Culture At Large

The enduring grace of Leonardo’s Last Supper

Daniel A. Siedell

A painting is a vulnerable artifact. Its existence is precarious, subject to ridicule, misunderstanding, vandalism, rogue conservators and, recently, Hurricane Sandy. Ross King’s latest book, Leonardo and The Last Supper, tells the fascinating story of the precarious existence of a masterpiece that has captivated our attention for 500 years.

As brilliant as Leonardo da Vinci was, he painted relatively few paintings - only about 20. His interests, it seems, lay elsewhere. Leonardo defined what it meant to be a “Renaissance man,” applying his prolific creativity and inexhaustible curiosity to biology, human anatomy, architecture, medicine, astronomy, flying machines and implements of war. This is why the most treasured and influential gifts to Western culture might not be his paintings, but his notebooks.

Leonardo approached painting as he approached everything that caught his attention: as a particular problem to be solved. But what problem so fascinated Leonardo with The Last Supper?

Let me suggest that it was the problem of personality. When Leonardo agreed to take the commission, the subject already possessed a long and established tradition, one that emphasized the institution of the Eucharist and the authority of the disciples. What seemed to have interested Leonardo was psychological. How did each of the 12 men respond to Christ’s claim of betrayal? What Leonardo achieves in The Last Supper is a picture of 12 distinctive personalities, responding in their own way, to this most shocking of news. The tradition emphasized theology, dogma and authority. What Leonardo saw in the Last Supper was a powerful human drama that challenged the capacity of painting.

Leonardo presents this chaotic moment in and through the mathematical achievement of one-point perspective, creating a rational and logic space within which the moment achieves even more emotional power. Christ sits at the center from which all action is generated (it is His word that creates the domino effect of emotional response) and to which all architectural and perceptual lines point. Christ is at once the cause of the chaotic diversity of the composition as well as the source of its unity.

What Leonardo saw in the Last Supper was a powerful human drama that challenged the capacity of painting.

Yet even as he transforms painting into psychological investigation, Leonardo does not abandon tradition. He affirms it in a creative and powerful way. The Last Supper decorates the wall of a refectory, a dining hall. The monks who ate there participate with Christ and His disciples in this most important of meals, thus affirming Christ’s continued “real” (Eucharistic) presence in and through each and every meal.

In addition, as they participate with Christ in this meal, their authority as His disciples is affirmed as well. The bond that Christ has with the Twelve is also, through the Spirit, their bond. 

Yet The Last Supper reminds them of something else. In many traditional depictions of this meal, Judas is placed on the opposite side of the table, facing Christ, isolating him as his betrayer. Leonardo abandons that tradition. Or does he? Who is seated on the other side of the table, facing Christ? It is the monks eating their lunch, the ones whom Christ has anointed to continue His ministry, the ones for whom He is present in the Eucharist. Is it possible that this remarkable painting also serves as a reminder that it is those monks’ sins that Christ bore? That they too, like all of the disciples, not just Judas, betrayed Christ by fleeing after His arrest in the Garden of Gethsemane? The Last Supper creates an aesthetic experience that even seems to anticipate Luther’s revolutionary dictum, simul iustus et peccator (simultaneously justified and sinner).

Great paintings like the Last Supper are not just “images.” They actively judge us. They confront and interpret us, bringing us into their world, their drama. This is why all great painting is profoundly theological. And why all great paintings continue to create their audience generation after generation, century after century.

A painting is indeed a vulnerable artifact and its existence is precarious. Ross King’s marvelous book will tell the remarkable story of just how vulnerable and precarious this masterpiece was and remains. But it is through its weakness that a painting reveals its power.

=-=-=

== WORK TO BE COMPLETED ==
Copy the stretch of the essay on Leonardo's Last Supper from "Yet even as" through "Spirit, their bond.", word for word.

=-=-=

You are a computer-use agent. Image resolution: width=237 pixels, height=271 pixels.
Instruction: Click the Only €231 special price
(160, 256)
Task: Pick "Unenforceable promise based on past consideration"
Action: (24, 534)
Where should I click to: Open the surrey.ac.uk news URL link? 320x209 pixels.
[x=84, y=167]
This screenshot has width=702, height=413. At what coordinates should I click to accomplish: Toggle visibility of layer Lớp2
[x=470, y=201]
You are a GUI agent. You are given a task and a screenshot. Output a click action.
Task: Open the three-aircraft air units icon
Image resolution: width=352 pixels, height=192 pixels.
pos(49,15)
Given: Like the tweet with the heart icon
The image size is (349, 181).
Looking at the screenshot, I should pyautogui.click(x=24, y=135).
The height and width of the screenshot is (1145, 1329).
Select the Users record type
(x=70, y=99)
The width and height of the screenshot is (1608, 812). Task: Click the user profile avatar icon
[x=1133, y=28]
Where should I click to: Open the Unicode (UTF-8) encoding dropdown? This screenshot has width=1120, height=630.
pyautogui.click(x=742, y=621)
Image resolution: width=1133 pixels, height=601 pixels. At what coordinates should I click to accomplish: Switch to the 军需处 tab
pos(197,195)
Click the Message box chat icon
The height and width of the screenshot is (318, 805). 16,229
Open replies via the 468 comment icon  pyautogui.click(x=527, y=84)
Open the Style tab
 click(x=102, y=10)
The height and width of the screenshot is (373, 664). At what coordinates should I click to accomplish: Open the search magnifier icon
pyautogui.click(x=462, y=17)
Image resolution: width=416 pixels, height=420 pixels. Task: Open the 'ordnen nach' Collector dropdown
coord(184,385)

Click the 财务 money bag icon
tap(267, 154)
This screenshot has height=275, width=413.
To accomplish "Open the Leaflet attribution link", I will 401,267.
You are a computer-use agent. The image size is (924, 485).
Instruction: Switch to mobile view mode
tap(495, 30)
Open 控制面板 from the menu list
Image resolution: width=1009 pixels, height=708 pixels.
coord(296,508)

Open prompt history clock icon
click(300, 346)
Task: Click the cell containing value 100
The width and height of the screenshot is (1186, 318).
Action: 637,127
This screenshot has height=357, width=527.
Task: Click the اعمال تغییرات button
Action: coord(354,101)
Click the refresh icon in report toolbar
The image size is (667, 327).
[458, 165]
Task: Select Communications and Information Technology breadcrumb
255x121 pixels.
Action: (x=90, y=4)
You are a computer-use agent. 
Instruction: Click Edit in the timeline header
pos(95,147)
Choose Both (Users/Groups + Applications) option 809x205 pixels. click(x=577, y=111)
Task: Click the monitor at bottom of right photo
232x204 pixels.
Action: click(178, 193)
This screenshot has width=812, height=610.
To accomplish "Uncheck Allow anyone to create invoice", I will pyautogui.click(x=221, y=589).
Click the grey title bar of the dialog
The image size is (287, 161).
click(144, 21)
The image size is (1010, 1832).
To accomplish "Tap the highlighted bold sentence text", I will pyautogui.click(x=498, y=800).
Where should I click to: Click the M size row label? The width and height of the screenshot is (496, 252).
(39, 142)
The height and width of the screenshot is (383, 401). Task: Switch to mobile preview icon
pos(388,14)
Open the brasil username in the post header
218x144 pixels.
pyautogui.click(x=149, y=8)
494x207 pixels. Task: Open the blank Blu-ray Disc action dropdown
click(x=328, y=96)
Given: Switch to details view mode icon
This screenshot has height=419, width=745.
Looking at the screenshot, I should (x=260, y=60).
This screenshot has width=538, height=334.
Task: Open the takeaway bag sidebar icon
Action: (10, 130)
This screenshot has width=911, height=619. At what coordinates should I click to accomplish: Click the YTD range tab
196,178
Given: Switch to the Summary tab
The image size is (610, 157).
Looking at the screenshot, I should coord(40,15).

=-=-=

== ANSWER TO THE EXERCISE ==
Yet even as he transforms painting into psychological investigation, Leonardo does not abandon tradition. He affirms it in a creative and powerful way. The Last Supper decorates the wall of a refectory, a dining hall. The monks who ate there participate with Christ and His disciples in this most important of meals, thus affirming Christ’s continued “real” (Eucharistic) presence in and through each and every meal.

In addition, as they participate with Christ in this meal, their authority as His disciples is affirmed as well. The bond that Christ has with the Twelve is also, through the Spirit, their bond.